Finance's commissars

March 12th, 2024

I used to read a lot of Tom Clancy. Hunt for Red October, Red Storm Rising. These Cold War fictions didn’t demonize the Soviets, but there was one consistent anatagonist: the communist commissars embedded in the Soviet military, more concerned with politics and advancement than sound tactics. I’m soundly a capitalist and a numbers guy. But since COVID, the cracks in capitalist dogma have certainly show themselves. I don’t mean any social ills: those are society and governmental issues. Related but not the same. Rather, in the governance of companies.

In the communist system, a commissar is embedded to ensure the alignment of organizations to the preeminent philosophy and dogma. Whether or not the organization succeeds is secondary. Basically, as long as the organization’s survival is not at stake, communist form trumps society function. A commissar’s authority is largely secondary to the organization’s head and cannot actually lead the organization, but when there is a crisis of confidence, the commissar can guide the removal and replacement of the leader.

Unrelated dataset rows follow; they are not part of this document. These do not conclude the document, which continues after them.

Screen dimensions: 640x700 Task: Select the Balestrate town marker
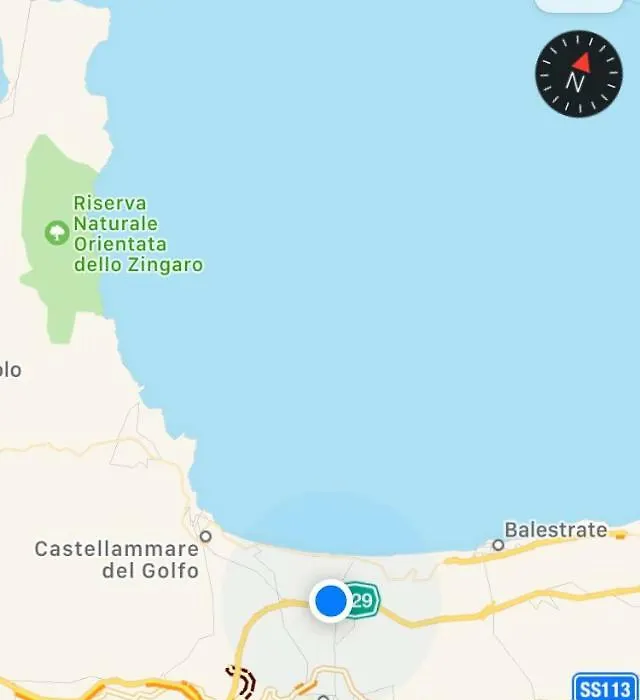498,544
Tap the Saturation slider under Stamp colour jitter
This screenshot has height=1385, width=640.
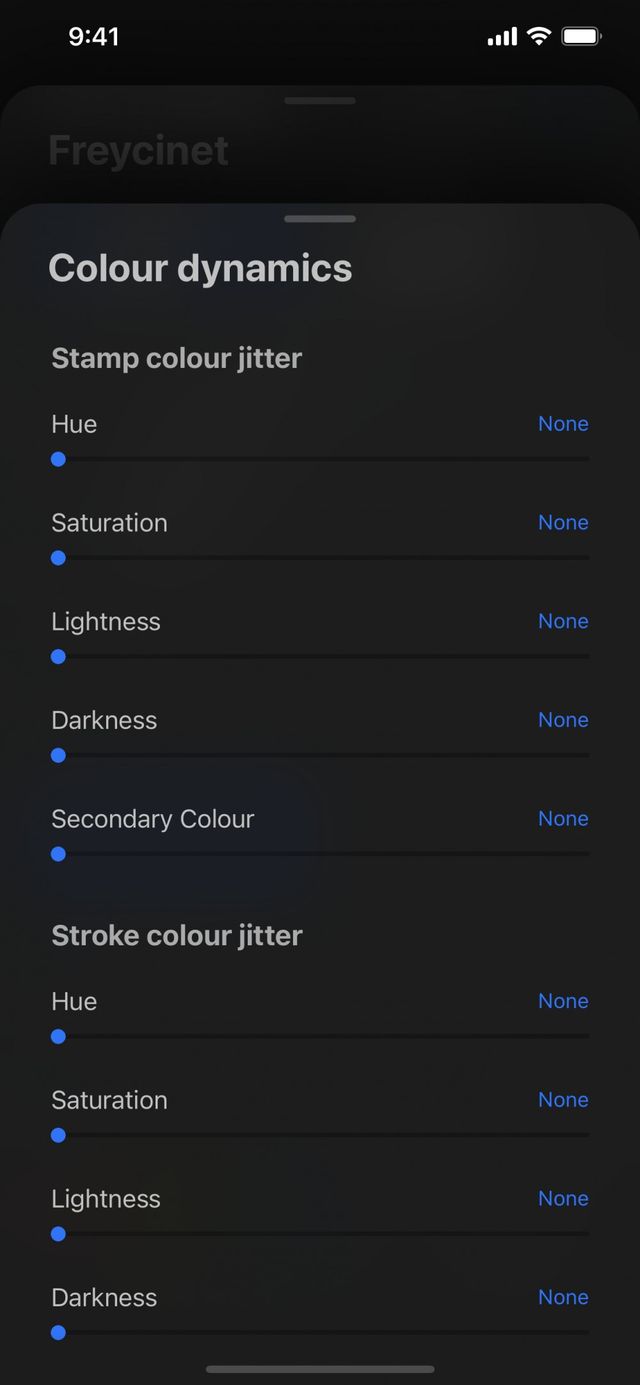coord(320,558)
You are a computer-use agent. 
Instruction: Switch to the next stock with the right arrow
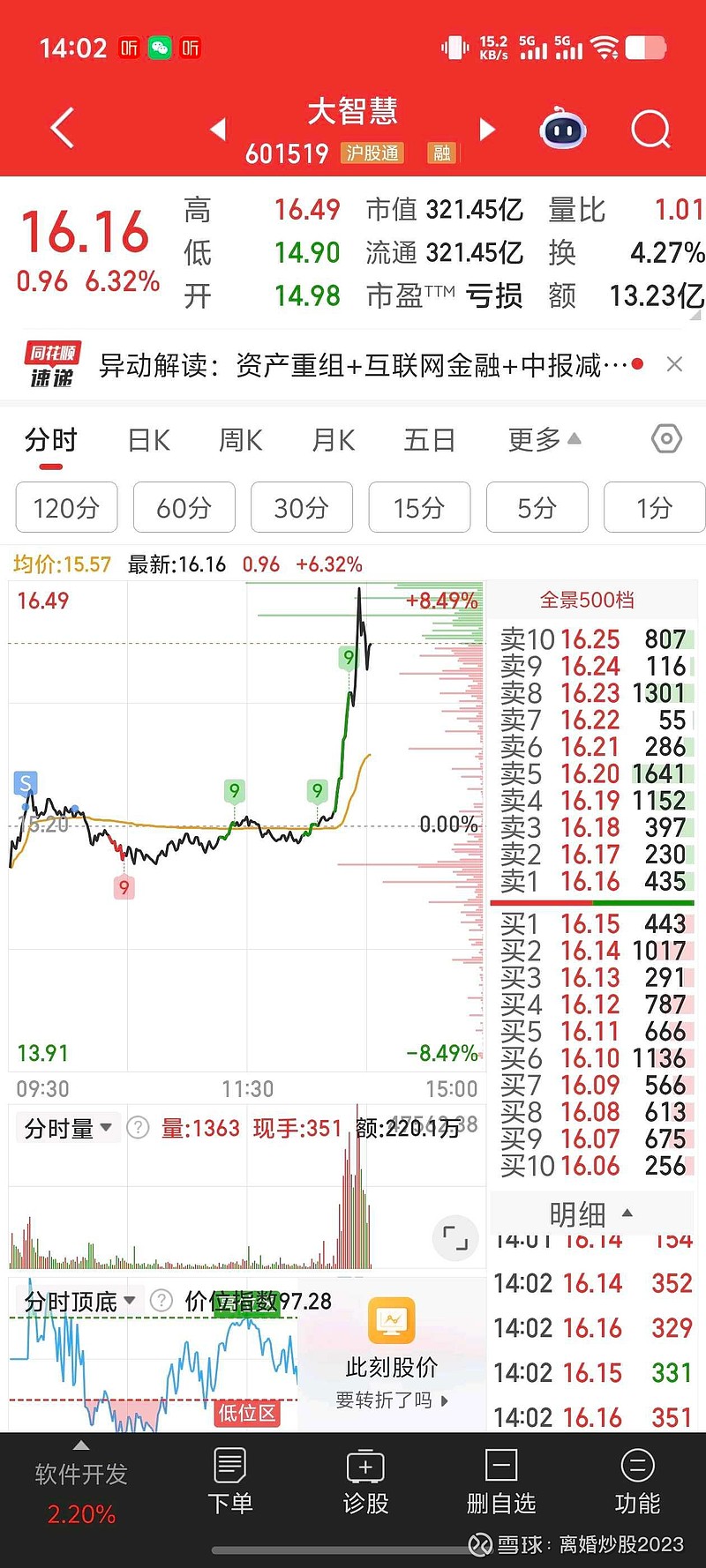pyautogui.click(x=486, y=130)
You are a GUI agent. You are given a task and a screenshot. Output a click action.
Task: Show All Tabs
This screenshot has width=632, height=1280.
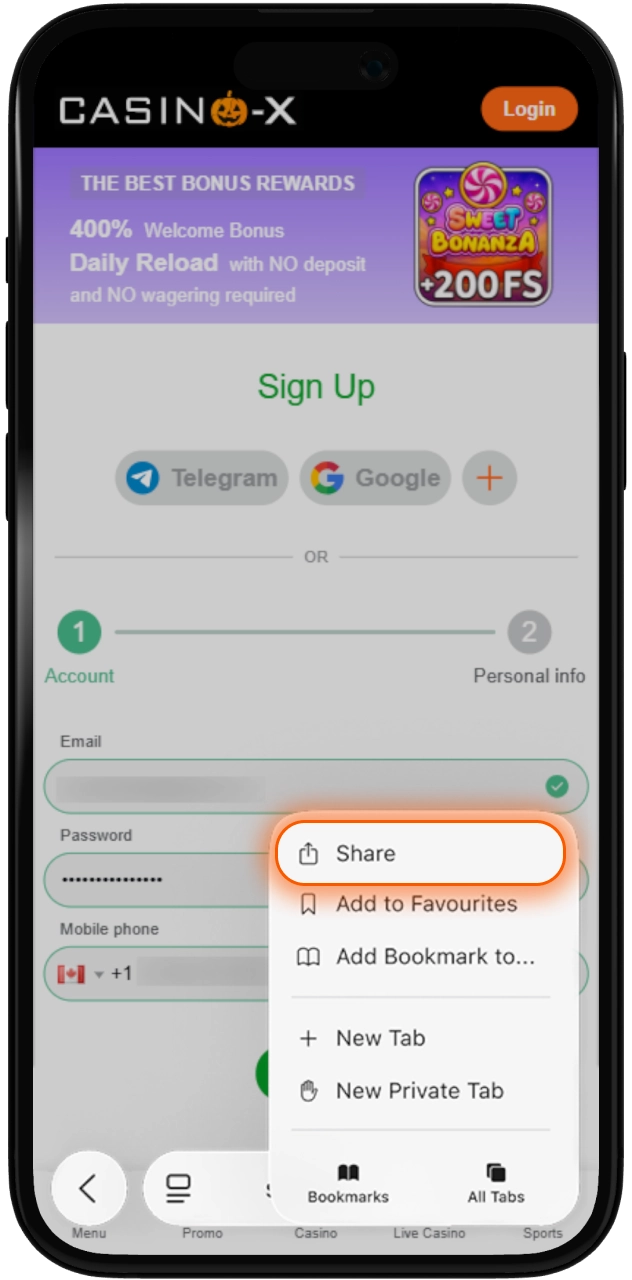pyautogui.click(x=496, y=1183)
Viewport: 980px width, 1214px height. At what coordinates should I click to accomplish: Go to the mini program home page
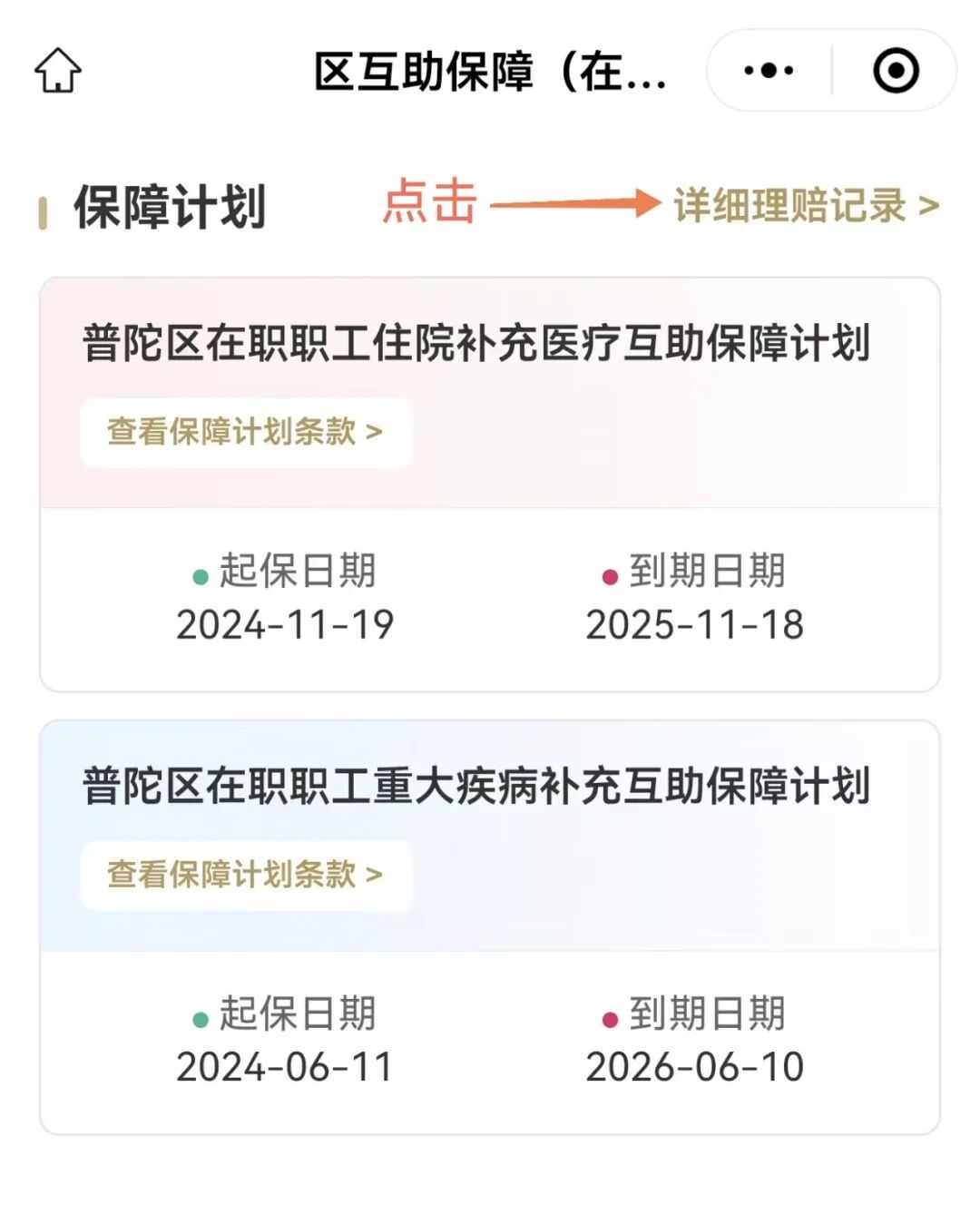(x=58, y=71)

Capitalism has its own commissars. You might think I’m referring to HR. But HR has no real power. It’s a vestigial appendage, like an appendix, born of the implicit and inevitable flaws in an organization in perfectly aligning and incentivizing its members.1 No, capitalism’s commissar is finance and specifically, financial thinking. It’s important here to distinguish between capitalism and financialism.

As Thiel posits, capitalism isn’t about competition. After all, it’s not called “competition-ism”. It’s about capital. Societal systems are about power and power is all about the allocation of resources. In communism, the people (or more often, the people’s proxy, the party) allocate resources based on “need”. In capitalism, resources are allocated by the owners of capital, pressumably because the very reason they have capital is because they are good at allocating it in activities that promote the accumulation of more capital.

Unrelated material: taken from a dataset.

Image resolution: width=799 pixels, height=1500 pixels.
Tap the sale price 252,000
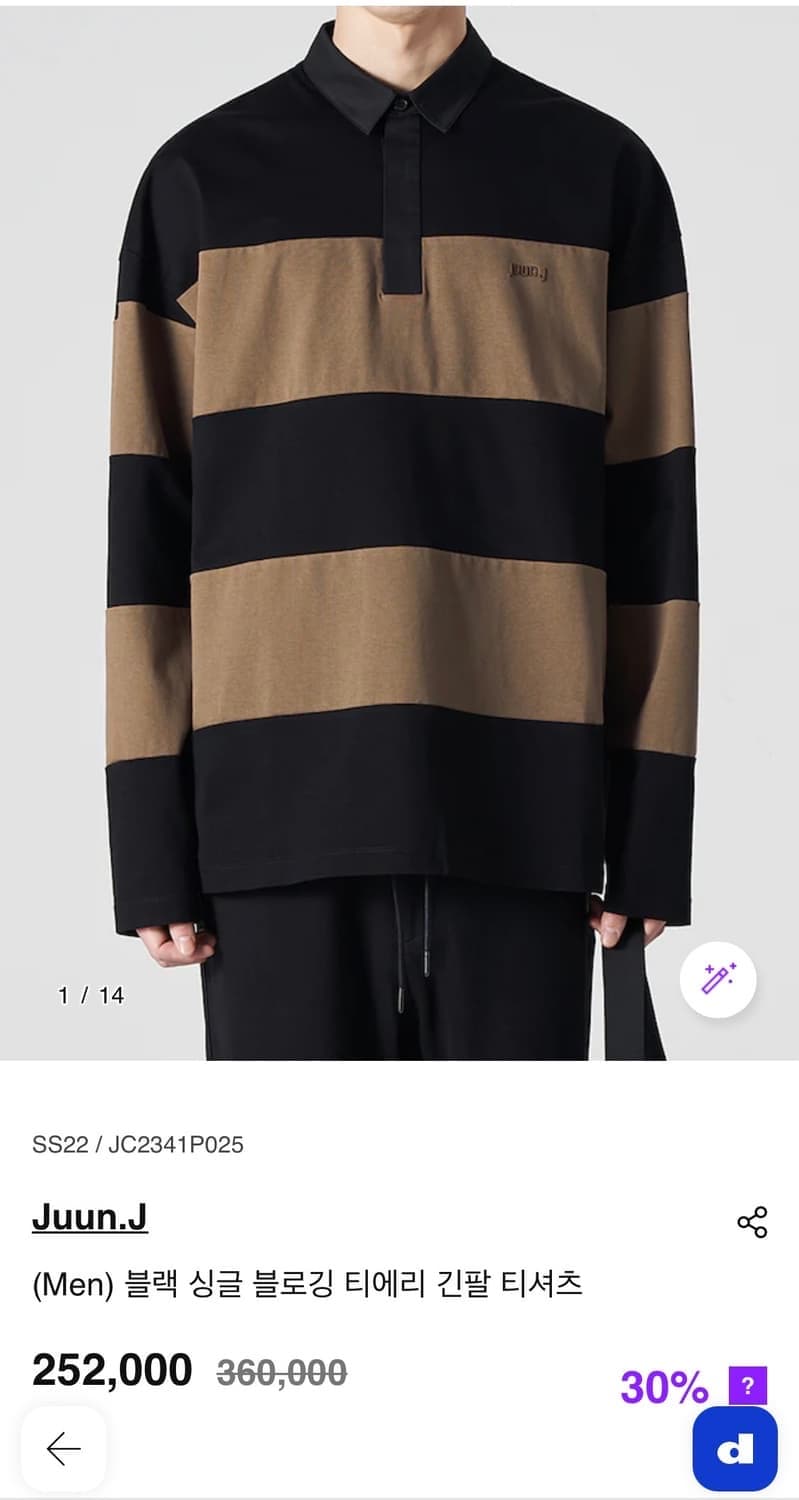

Financialization is different productivity. A good example is childcare. As women have entered the workplace, many of the services they performed have become financialized. Preeminent was childcare (and increasingly, childbearing). This comes off as a GDP gain, but in fact, its simply that a service is not visible to the economy via prices. This is separate from efficiency gains, namely people who were previous forced into child-rearing who are better suited to other tasks can contribute more to society. It’d be more like if wives (or whoever the stay-at-home spouse is) just started charging for childcare. Yes, it increases the taxable income but it does not contribute to productivity.

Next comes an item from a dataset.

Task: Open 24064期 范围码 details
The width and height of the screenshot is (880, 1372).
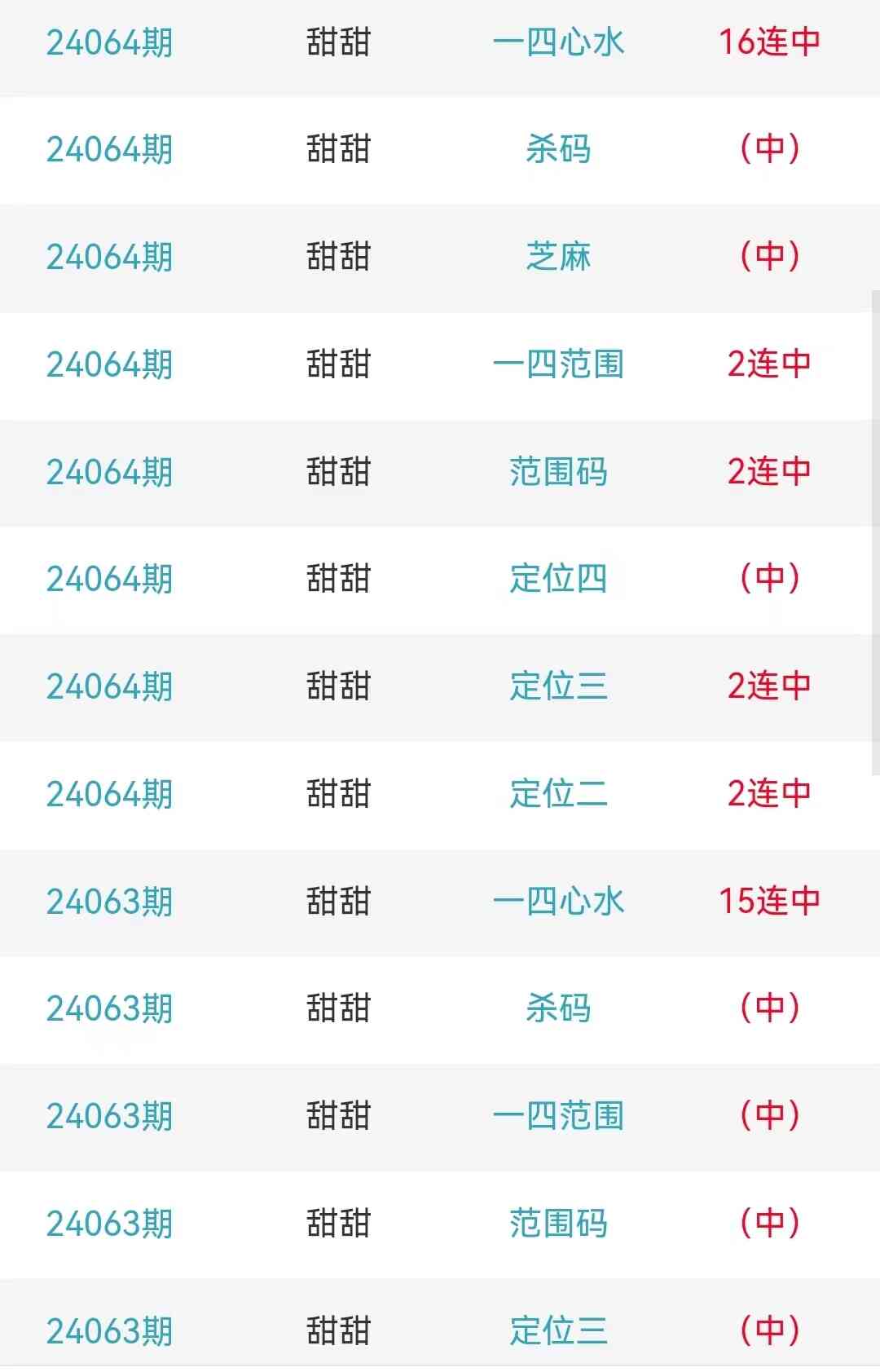Action: click(x=558, y=472)
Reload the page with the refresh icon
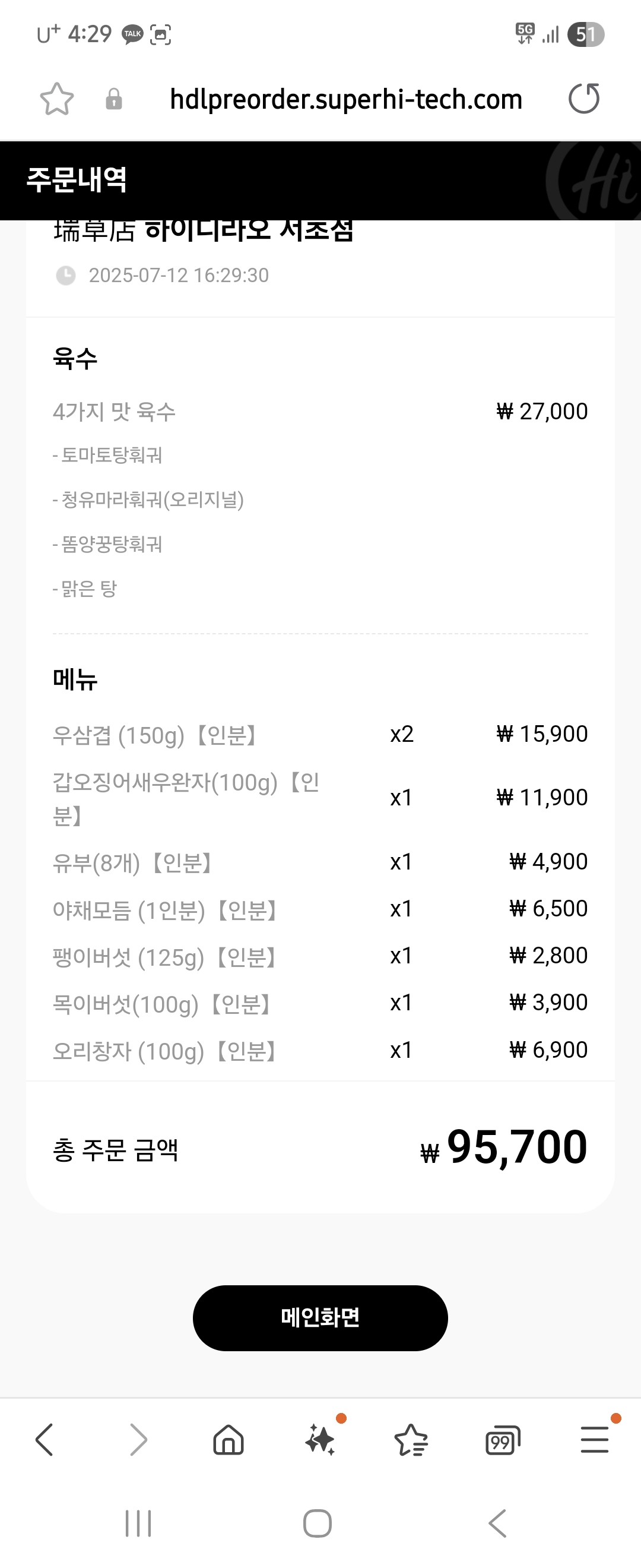The width and height of the screenshot is (641, 1568). (586, 99)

Companies face the same ills. With failing companies, you hear things like “restructuring the balance sheet.” More often than not, it’s simply allowing some financial entity to put the company in debt so it can strip mine the last bit of profit. Boeing is the latest exemplar of this. The company was so busy with streamlining its finances it stopped building good planes.2

Tesla is an interesting counterpoint. Traditional car companies had long spun off parts manufacture and actual face-to-face sales. They were simply design, some basic assembly, and marketing. Tesla internalized almost all of these functions. You buy a Tesla which is mostly made by Tesla from a Tesla store. Other car companies were so busy optimizing their financials, they forget their core raison d’être: delivering cars. But we hate haggling with dealers over cars with “premium features” that we never wanted but just happen to be “on the lot.” We hate needing to find our own honest auto shops because the dealers are crooks. Sure, these are low margin services that the car companies don’t want, but they’re a core part of the car experience.

I myself was obsessed with financials. It was part of the fad of being data driven. Data can be tremendous, but they are only proxies. Bezos’s view is when data and anecdotes don’t match, the latter tend to be right. Getting to truth is the only thing of real value and in working, investing, or living, it’s better to chase value and trust the financials will eventually catch up.

  1. HR can easily go awry, but largely when the organization is too dominant. From all accounts, Google’s AI missteps are a good example of this. 

  2. Disclaimer: I have a small short position in Boeing.